The wrought-iron footbridge was brought from Howden-le-wear, Crook, and the signal-box came from Consett and dates from1896.
The passenger buildings were first built in 1867, and came from Rowley, a village in the hills beyond Consett.
In 1914, a trainload of passengers was snowbound at Rowley for three days.
The station never had gas or electricity, and was always lit by oil.
There are always goods and coal wagons to be seen, dating from the 1880s, and for special events steam engines.

This one was built in 1914.


The Chapel and School were, for me, among the most interesting buildings at Beamish.
As I approached the Chapel I could hear the hearty singing of a familiar hymn, but there was nobody inside; it was a recording!
Later, in the gift shop, I bought myself a small tape recording of some of the well-known hymns which had been sung in the building.
I used to play it while washing up the dishes, and sing along.
The chapel played a very important part in the social lives of the local families.


Pit Hill, now known as Beamish, was one of fifteen chapels in the flourishing Wesleyan Circuit in Chester-le-Street.
In the north-west nonconformist membership was growing rapidly among the working population; as more coalpits opened in the 1850s, attendance grew, and a commentator remarked that "on week nights the congregation numbers about a hundred, on Sunday evenings the chapel is invariably crowded...the singing pews, pulpit stairs and part of the aisles being completely filled."
Beamish was noted for its choir, for the Young Rechabites(a temperance group) and of course Sunday School.
A high proportion of children attended and enjoyed the activities, and chapel contributed to the education of many village youngsters.

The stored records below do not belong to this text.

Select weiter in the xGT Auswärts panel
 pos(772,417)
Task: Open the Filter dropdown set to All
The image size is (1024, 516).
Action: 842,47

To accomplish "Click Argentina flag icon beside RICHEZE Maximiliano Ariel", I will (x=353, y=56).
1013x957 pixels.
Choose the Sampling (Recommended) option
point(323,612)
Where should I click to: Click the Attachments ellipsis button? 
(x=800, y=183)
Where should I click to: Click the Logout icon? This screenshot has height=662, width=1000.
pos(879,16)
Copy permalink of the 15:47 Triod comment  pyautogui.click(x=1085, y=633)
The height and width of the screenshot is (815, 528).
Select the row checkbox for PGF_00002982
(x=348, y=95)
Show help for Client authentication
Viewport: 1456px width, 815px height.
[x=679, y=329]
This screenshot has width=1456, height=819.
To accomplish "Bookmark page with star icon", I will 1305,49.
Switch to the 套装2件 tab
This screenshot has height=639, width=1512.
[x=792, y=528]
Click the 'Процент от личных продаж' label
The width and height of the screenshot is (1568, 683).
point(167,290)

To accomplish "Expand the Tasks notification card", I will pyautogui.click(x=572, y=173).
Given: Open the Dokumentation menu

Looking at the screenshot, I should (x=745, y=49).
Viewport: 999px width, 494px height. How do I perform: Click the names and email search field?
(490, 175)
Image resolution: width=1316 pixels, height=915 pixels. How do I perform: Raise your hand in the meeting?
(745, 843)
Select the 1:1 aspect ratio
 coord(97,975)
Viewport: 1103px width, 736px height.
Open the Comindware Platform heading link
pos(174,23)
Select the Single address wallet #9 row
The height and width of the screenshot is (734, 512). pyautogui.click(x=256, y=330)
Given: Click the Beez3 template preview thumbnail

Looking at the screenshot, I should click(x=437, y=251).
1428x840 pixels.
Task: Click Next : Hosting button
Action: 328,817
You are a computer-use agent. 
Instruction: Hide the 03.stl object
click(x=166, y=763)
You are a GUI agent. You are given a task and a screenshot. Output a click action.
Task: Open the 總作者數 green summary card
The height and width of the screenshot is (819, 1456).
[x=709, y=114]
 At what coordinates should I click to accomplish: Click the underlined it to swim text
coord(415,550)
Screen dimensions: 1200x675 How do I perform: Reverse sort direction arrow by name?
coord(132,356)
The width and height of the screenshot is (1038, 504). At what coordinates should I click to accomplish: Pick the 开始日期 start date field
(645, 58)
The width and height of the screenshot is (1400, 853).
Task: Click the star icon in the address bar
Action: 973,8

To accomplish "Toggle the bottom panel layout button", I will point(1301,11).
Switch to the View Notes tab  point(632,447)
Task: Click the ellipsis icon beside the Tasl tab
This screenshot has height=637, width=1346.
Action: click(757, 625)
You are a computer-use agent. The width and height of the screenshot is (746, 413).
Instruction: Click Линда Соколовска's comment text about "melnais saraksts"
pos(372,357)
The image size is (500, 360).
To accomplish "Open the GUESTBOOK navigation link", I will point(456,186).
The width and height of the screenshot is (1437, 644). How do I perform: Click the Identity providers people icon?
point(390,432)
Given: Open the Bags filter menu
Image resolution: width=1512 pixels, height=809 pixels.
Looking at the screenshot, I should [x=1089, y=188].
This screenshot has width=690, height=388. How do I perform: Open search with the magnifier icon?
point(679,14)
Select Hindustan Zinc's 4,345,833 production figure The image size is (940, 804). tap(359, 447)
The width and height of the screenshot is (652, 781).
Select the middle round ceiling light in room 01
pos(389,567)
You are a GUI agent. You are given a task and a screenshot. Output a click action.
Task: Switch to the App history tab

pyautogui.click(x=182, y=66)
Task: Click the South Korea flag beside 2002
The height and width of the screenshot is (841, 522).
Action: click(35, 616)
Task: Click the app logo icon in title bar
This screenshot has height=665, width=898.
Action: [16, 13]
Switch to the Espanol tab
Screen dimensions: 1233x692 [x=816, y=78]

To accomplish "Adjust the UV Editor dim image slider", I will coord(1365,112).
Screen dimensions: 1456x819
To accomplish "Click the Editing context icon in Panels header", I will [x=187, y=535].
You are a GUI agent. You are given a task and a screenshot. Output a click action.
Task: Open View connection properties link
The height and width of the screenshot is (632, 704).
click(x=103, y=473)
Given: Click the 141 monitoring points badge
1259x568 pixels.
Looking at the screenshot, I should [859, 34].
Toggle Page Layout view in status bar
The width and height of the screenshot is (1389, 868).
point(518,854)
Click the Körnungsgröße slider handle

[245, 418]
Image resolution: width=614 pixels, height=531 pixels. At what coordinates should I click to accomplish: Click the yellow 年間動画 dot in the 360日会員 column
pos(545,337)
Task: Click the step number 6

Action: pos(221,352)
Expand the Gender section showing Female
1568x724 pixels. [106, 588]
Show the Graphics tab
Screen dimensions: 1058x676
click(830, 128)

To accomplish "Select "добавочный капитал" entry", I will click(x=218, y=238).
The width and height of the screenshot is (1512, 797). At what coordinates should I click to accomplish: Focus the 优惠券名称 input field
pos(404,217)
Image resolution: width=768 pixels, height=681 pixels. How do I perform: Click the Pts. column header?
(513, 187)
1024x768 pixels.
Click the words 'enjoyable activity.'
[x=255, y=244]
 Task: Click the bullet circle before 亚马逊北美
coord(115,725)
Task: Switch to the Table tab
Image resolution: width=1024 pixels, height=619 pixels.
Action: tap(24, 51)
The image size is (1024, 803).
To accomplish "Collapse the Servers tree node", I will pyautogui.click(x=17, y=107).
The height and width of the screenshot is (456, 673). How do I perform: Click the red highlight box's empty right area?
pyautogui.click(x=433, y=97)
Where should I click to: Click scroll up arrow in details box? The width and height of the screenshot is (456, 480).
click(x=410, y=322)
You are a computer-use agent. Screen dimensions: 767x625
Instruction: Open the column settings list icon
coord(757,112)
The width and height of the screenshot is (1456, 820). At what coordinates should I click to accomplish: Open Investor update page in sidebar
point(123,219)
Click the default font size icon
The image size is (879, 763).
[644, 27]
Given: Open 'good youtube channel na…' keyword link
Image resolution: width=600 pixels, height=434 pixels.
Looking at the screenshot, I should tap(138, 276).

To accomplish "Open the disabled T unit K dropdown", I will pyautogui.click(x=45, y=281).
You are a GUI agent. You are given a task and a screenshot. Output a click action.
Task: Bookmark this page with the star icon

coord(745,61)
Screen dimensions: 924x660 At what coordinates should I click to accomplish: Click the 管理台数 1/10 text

There was a middle-aged, rather fearsome schoolmaster in the schoolroom, dressed in formal black.
The slates were set out on the desks, and the walls were hung with maps, and inspiring proverbs('All Things Are Difficult Before They Are Easy').
Sometimes lessons are given to visiting children.

                   
The day passed so quickly that I felt I had only scratched the surface, but it had been a truly enjoyable & fascinating experience.
The Museum is still adding to its collections, and I thoroughly recommend a visit!